**ASSIGNMENT**
From the colostrum protein passage below, list each protein that appears with an identifier in parentheses, along with its identifier.

Previous research has suggested that pre-calving cows’ blood proteins translocate into the mammary gland for colostrogenesis [71], which may influence colostrum composition. In this study, correlation analysis indicated that greater pre-calving blood globulin content of cows was associated with greater IGKV2-18*01 (IMGT000047_11), haptoglobin (Q2TBU0) and lactotransferrin (P24627) in the colostrum. As outlined before, these proteins play roles in immune protection and mineral binding [72,73,74]. In addition, calf passive immunity correlated with serpin family G member 1 (A0AAA9TZ37) and with cathelicidin-7 (P56425) in colostrum. Serpin family G member 1 (A0AAA9TZ37) is a protease inhibitor [75]; while cathelicidin-7 (P56425) acts as an antimicrobial peptide [76]. On the other hand, selenoprotein F (A8YXY3), involved in cell signaling and immune modulation, negatively correlated with calf passive immunity [77]. These correlations suggest the potential influence of the nutrition and blood composition of the cow on the colostrum proteome and eventually on the health of the calf, a topic that deserves further in-depth research. In addition, future studies should evaluate the quality of colostrum consumed by calves in the days following parturition to further investigate the role of colostrum proteins on passive immunity transfer to the calves.

**DATA LISTING**
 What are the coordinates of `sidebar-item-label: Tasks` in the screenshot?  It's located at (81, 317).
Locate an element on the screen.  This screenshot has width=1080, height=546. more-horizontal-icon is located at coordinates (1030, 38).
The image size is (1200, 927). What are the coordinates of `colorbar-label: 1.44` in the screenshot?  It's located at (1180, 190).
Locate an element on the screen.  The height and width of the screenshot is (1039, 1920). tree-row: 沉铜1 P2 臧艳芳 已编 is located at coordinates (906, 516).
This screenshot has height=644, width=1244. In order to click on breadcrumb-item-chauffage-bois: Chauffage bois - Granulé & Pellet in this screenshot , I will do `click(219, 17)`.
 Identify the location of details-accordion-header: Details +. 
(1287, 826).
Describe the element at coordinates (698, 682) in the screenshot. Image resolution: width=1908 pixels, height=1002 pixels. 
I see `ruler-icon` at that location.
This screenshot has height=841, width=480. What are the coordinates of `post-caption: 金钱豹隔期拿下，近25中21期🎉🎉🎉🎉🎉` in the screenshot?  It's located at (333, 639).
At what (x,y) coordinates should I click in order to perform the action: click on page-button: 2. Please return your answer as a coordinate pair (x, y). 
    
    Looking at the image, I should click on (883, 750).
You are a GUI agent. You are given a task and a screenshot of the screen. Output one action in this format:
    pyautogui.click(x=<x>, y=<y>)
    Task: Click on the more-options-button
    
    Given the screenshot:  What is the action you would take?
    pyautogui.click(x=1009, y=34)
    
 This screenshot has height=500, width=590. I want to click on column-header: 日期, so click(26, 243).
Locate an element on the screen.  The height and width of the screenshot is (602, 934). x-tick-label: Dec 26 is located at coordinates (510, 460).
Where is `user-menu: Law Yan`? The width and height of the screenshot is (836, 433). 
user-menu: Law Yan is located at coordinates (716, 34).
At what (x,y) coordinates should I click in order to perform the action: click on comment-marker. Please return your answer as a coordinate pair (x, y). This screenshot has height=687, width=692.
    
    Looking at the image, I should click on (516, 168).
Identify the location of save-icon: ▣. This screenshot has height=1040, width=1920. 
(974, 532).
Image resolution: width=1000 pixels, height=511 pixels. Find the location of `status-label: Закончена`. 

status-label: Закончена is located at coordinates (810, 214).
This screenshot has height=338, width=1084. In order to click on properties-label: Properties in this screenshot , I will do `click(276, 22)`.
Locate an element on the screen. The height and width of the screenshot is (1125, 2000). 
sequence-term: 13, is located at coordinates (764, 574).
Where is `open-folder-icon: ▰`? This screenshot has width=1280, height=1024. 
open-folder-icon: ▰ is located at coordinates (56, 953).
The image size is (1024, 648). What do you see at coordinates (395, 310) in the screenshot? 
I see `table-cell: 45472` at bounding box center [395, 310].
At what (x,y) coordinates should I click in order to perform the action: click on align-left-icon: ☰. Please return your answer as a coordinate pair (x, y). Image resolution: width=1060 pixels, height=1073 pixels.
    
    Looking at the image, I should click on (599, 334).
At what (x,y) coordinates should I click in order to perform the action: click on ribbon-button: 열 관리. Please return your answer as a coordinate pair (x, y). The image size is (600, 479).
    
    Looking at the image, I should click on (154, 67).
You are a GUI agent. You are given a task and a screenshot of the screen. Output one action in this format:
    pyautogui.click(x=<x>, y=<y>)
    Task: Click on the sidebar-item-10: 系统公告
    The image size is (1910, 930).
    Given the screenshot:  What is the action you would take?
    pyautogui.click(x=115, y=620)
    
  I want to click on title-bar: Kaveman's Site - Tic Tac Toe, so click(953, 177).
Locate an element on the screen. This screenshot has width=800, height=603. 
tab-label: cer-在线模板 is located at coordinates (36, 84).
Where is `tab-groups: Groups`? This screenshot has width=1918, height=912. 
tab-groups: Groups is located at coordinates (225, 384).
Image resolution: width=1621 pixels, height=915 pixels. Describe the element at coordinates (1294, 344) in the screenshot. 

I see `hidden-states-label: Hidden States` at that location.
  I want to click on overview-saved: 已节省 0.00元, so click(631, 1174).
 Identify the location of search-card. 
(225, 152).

**RESPONSE**
IGKV2-18*01 (IMGT000047_11)
Haptoglobin (Q2TBU0)
Lactotransferrin (P24627)
Serpin family G member 1 (A0AAA9TZ37)
Cathelicidin-7 (P56425)
Selenoprotein F (A8YXY3)